Usage and Dosage of XBJI
Intravenous injection. 1) Systemic inflammatory response syndrome: 50 ml plus 100 ml 0.9% sodium chloride injection for intravenous drip, completed in 30–40 min, twice a day. Three times a day for severe patients. 2) Multiple-organ dysfunction syndrome: 100 ml plus 100 ml 0.9% sodium chloride injection for intravenous drip, completed in 30–40 min, twice a day. Three or four times a day for severe patients.

Adverse Reactions of XBJI
Allergic reactions: skin flush, rash, itching, palpitations, cyanosis, laryngeal edema, allergic shock, etc. Cardiovascular system: palpitations, cyanosis, increase, or decrease of blood pressure, arrhythmia. Nervous system: dizziness, headache. Respiratory system: difficulty breathing, chest distress, labored breathing, shortness of breath, and cough. Digestive system: nausea, vomiting, stomach ache, diarrhea, and abnormal liver function. Others: facial edema, conjunctival congestion, abnormal tears, phlebitis, lumbago, backache, and local numbness.

XBJI Precautions
1) Not for use in pregnant women and children under 14 (inclusive) years of age. 2) The product must not be mixed with others, and must be used with caution in combination with others.

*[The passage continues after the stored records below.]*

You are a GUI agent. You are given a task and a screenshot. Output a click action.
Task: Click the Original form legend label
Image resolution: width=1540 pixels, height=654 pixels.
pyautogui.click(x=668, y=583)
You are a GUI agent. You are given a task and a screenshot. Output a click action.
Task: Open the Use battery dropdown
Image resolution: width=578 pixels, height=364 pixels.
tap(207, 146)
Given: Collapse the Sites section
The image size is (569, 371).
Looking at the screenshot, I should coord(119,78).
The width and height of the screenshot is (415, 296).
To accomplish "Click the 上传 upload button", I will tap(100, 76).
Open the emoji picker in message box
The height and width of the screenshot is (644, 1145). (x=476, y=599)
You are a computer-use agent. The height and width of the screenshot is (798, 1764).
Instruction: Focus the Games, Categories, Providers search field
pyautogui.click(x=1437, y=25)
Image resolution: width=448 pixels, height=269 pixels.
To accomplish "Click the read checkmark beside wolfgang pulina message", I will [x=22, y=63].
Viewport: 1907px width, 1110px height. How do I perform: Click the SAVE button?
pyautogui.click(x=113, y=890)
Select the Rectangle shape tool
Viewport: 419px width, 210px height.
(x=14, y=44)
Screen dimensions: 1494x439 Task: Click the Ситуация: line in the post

When used in combination with other drugs, 50 ml 0.9% sodium chloride injection must be used between doses. 3) Allergic history, family allergic history and patient history of medications should be queried before administration. 4) During administration, special attention should be given to the initial 30 min of intravenous drip. In case of abnormality, the drug should be discontinued immediately and symptomatic treatment administered. 5) Monitoring of administration should be enhanced in older patients and in patients receiving TCM injection for the first time.